Task directions = Report the count of lines containing the word "moet" in these records, with no other text.
[[ Task data open ]]
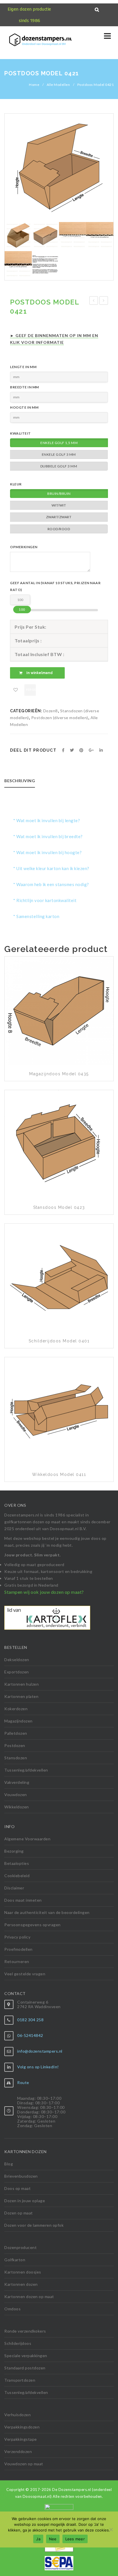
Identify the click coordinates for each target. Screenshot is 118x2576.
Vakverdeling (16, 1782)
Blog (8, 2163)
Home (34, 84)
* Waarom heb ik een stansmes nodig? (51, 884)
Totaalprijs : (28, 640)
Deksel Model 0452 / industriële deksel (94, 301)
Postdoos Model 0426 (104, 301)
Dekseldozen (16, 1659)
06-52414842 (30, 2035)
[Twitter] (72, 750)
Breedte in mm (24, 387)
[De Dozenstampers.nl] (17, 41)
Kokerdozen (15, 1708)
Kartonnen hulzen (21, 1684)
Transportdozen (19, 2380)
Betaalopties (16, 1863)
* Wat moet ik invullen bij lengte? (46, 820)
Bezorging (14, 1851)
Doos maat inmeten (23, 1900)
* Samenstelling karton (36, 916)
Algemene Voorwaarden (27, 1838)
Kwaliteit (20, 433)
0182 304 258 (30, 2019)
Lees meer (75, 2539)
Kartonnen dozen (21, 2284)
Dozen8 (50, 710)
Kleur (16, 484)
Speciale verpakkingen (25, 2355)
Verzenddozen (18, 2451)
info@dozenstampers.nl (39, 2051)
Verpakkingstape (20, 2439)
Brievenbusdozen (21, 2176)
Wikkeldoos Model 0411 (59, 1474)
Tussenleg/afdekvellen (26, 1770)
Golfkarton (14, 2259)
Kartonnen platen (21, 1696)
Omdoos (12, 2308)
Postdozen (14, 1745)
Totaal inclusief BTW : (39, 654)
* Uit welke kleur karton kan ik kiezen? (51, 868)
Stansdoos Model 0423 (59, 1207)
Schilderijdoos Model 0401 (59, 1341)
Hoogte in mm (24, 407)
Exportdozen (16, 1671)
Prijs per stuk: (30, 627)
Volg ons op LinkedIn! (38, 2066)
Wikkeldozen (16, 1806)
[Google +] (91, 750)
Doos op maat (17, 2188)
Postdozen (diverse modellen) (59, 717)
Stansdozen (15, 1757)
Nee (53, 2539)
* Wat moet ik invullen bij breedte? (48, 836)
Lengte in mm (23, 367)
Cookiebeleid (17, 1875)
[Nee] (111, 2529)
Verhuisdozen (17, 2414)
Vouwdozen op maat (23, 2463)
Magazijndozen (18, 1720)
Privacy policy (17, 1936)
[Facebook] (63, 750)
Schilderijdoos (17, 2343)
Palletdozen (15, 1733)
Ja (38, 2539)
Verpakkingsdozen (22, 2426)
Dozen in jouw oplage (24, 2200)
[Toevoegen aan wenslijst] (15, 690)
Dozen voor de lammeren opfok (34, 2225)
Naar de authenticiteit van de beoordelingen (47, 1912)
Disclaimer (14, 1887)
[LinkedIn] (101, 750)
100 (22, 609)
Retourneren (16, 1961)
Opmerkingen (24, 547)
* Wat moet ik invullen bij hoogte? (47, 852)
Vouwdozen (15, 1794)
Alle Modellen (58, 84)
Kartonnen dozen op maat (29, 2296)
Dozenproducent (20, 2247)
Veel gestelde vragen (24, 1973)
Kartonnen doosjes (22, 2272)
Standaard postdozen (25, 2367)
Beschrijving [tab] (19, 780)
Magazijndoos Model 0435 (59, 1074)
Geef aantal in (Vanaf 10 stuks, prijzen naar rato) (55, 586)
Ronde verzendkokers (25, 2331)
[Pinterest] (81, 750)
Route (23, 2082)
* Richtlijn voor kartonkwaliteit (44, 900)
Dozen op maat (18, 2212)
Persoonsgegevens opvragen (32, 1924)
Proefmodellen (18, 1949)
[[ Task data closed ]]
[[ Task data open ]]
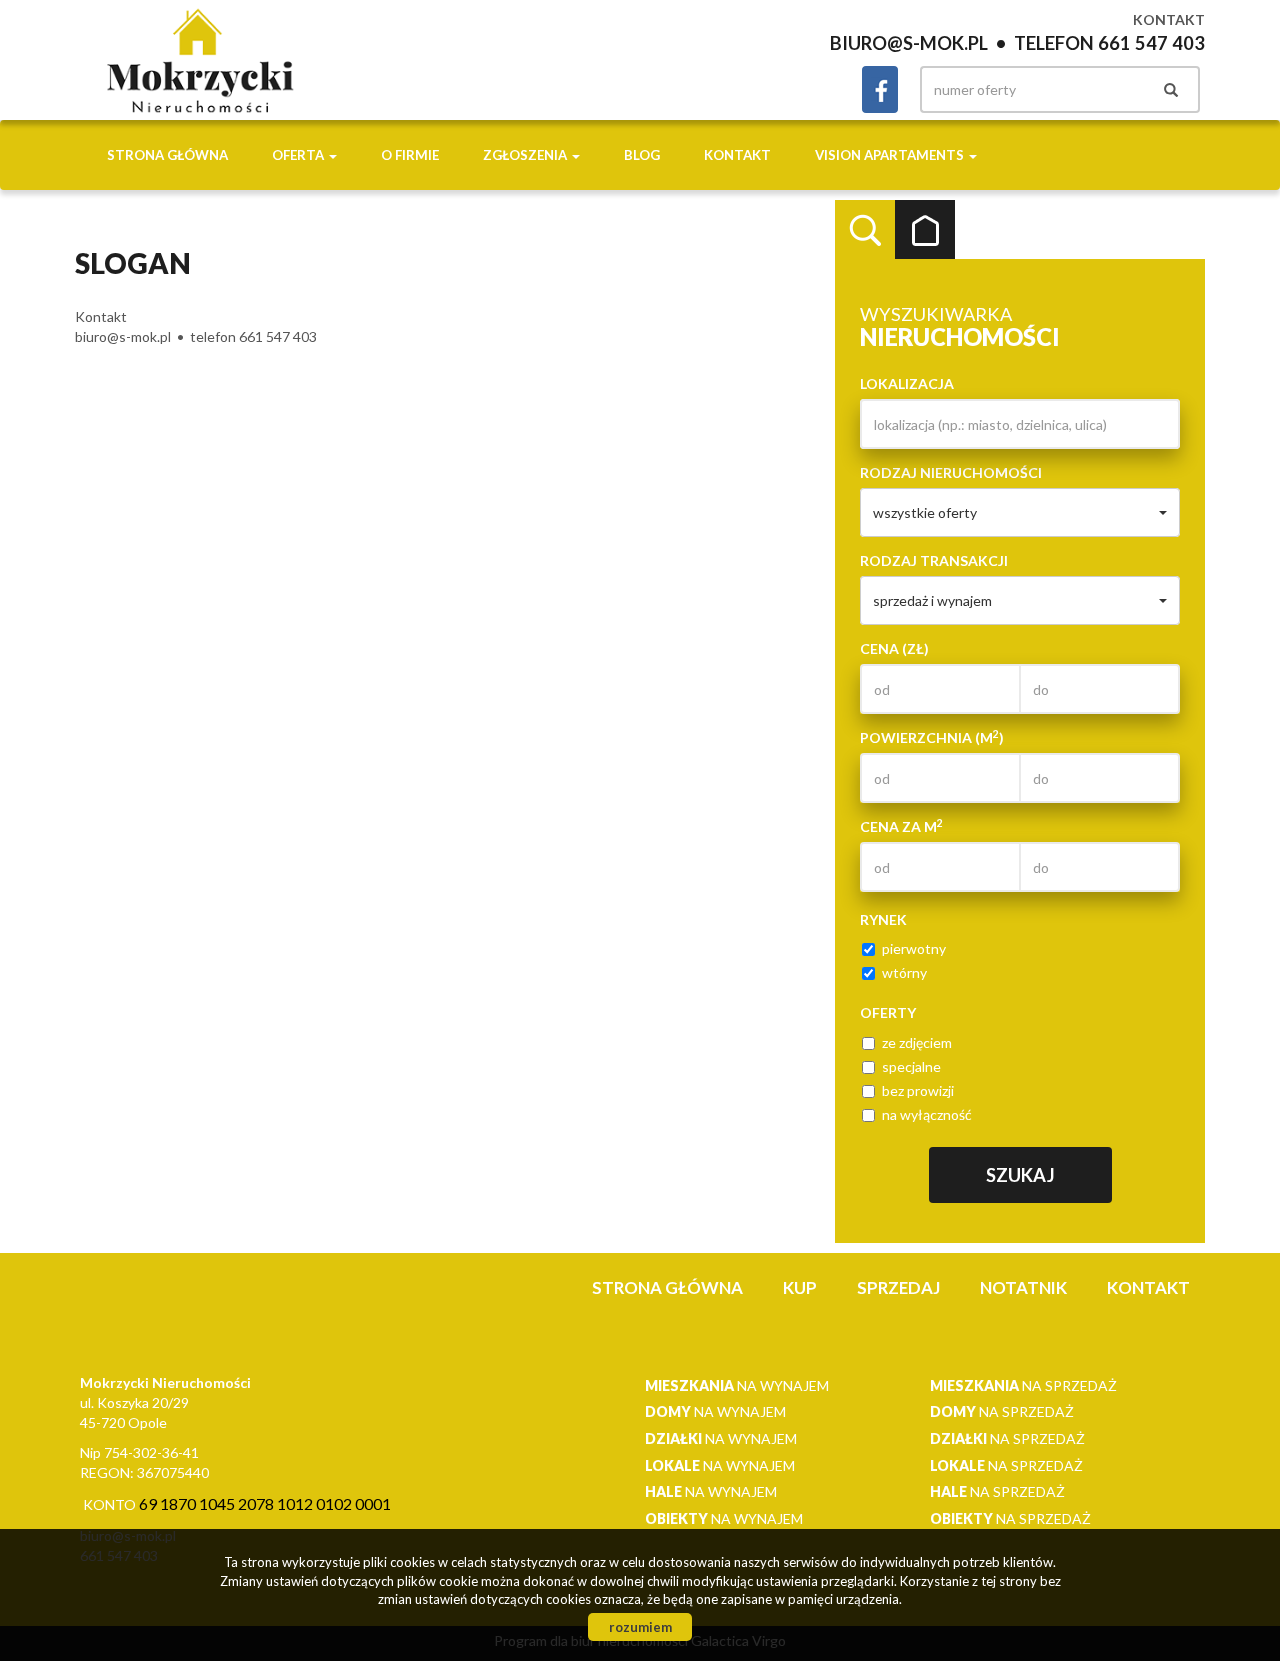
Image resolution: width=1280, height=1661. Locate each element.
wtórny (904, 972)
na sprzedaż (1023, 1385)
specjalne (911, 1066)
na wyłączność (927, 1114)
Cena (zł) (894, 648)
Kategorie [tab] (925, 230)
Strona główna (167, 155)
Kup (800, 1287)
[[ Task data closed ]]
Exercise output = 3